Y mientras su cansancio fisico y emocional aumenta, se prepara con toda la energia que a veces no tiene, para dictar su clase de educación física.
Y ahi están, lo profes sembrando semillas cada día en el corazón de sus estudiantes, aunque su propio jardín muchas veces esté seco y sin fruto. Y ¿Por qué lo hacen? Porque entienden que educar no tiene que ver con un estado de ánimo, sino con una misión de vida, dejar un legado que trascienda por generaciones.
Hoy quiero compartir tres ejercicios emocionales con todos los educadores que aunque se sienten cansados, abrumados y sin fuerzas para seguir, desean seguir transformando el mundo a través de su maravillosa labor.

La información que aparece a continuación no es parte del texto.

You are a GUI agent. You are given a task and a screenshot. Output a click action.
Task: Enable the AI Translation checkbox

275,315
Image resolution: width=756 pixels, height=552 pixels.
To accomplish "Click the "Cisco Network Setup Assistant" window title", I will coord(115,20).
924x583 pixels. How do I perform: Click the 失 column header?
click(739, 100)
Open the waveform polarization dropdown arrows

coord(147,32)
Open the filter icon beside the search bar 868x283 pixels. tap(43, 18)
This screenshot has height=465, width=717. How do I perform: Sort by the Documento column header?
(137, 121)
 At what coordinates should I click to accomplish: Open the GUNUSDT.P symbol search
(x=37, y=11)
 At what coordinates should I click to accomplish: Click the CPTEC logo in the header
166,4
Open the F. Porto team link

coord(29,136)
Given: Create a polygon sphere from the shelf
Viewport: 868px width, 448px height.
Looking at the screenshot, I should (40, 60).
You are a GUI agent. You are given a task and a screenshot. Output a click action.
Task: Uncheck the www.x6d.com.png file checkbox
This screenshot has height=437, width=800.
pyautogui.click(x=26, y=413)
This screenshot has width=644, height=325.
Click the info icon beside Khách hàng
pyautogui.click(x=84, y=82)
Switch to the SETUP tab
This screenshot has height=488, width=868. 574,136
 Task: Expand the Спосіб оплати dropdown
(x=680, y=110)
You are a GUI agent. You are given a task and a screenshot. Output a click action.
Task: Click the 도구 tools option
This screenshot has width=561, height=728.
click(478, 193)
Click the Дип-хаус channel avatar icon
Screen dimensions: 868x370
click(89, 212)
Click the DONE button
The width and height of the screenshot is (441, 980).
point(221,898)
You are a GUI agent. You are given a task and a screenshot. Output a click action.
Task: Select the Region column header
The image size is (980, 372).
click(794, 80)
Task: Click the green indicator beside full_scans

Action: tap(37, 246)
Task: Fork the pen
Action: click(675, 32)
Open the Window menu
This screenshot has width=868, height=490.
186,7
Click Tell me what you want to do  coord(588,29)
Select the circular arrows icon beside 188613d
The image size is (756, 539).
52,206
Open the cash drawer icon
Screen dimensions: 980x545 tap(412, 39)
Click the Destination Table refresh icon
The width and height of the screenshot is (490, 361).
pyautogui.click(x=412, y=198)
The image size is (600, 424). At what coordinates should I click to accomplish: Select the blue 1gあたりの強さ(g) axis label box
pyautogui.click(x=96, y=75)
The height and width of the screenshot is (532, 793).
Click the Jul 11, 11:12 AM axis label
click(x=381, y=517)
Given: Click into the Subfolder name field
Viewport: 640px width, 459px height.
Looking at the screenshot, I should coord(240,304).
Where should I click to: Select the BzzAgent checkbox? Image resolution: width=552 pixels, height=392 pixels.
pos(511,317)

1. NO TENGAS MIEDO DE PEDIR AYUDA

Por alguna extraña razón, nos enseñaron a batallar solos, haciéndonos creer que pedir ayuda es para debiles, pero la realidad es que quien pide ayuda es valiente, porque reconoce su humanidad, su vulnerabilidad y su necesidad. Haz una lista de personas con las que puedes contar en este momento para desahogarte, para hablar de tus emociones y tus pensamientos y para recibir otro punto de vista frente a aquella situación que estás viviendo.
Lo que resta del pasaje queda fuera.